The Sega Genesis / Mega Drive received mixed and mostly mediocre reviews in the West upon the release, including 4/10 from ASM, 5/10 from Génération 4, 71% from Joystick, 51% from Power Play, and 77% from RAZE, which opined "Space Harrier is too old a formula to be successful nowadays." The New Straits Times, in October 1990, dismissed the game as "yet another ... in the line of Space Harrier clones." It also had mediocre sales.

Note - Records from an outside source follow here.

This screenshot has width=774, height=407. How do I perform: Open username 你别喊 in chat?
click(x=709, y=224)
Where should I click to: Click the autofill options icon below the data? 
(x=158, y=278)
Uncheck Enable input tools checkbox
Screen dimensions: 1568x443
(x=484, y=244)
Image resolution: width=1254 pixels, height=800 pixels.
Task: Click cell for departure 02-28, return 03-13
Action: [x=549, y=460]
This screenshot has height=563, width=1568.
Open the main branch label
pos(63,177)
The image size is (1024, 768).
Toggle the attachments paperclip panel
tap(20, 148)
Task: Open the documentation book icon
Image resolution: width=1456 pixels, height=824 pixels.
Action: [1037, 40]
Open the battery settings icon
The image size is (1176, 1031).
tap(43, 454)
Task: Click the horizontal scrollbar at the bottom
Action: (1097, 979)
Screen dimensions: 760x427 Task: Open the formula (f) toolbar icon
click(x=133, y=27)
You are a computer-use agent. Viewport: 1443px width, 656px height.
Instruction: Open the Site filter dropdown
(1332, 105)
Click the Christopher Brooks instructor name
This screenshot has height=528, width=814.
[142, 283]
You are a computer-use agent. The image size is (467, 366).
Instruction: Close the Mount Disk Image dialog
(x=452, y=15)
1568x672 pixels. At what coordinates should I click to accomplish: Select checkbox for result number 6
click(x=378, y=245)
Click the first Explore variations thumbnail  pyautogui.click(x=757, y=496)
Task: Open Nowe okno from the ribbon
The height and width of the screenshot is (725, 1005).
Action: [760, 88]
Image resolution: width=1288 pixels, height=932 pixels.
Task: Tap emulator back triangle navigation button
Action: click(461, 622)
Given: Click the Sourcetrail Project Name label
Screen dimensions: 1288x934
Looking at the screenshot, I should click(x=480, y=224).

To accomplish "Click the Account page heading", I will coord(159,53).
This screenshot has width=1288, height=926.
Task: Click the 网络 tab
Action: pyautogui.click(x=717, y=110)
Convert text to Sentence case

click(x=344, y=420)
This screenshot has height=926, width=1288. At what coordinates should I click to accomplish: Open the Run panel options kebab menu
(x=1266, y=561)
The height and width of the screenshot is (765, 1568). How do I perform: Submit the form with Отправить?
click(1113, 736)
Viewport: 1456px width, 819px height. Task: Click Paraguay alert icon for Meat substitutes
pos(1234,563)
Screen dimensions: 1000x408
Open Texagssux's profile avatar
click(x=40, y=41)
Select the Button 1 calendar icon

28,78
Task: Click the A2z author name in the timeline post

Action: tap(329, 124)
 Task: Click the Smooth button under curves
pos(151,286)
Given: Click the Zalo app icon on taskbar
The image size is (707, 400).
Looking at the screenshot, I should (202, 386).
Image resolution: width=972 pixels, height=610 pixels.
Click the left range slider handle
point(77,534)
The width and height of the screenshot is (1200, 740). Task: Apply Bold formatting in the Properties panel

Retrospectively, Hardcore Gaming 101's Kurt Kalata opined it "is among the better of [Space Harrier] clones, not only because it's based on more powerful arcade hardware (the Namco System 2, which ran Phelios and Valkyrie no Densetsu, amongst others), but also because it puts its own unique spin on the formula." Next Generation listed the Genesis version at number 93 in their "Top 100 Games of All Time", explaining that "what earns Burning Force its place on this list is level design, the fact that no enemies are repeated from level to level, and the stunning design of the bosses."

Review scores
| Publication | Score |
|---|---|
| ACE | 69/100 |
| Famitsu | 25/40 |

==Legacy==
Hiromi Tengenji went on to reappear in an advertisement on an airship in Mach Breakers (along with Pac-Man, Prince Gil and Priestess Ki from The Tower of Druaga, Wonder Momo, Valkyrie from Valkyrie no Densetsu, and Pitto and Patti from Tinkle Pit) and also appeared in the Namco System 12-era World Stadium games as the Nikotama Gals' defensive half. She is one of player's party characters in Namco x Capcom, where she is partners with Masuyo "Kissy" Toby, the main character of the Baraduke games. In ShiftyLook's Namco dating sim Namco High, she appears as one of 18 dateable characters. Namco Game Sound Express Vol. 02 - Burning Force, published by Victor Entertainment in 1990, contains the original soundtrack from Burning Force with compositions by Yoshinori Kawamoto.

Hamster Corporation released the arcade version outside of Japan for the first time as part of their Arcade Archives series for the Nintendo Switch and PlayStation 4 in October 2023.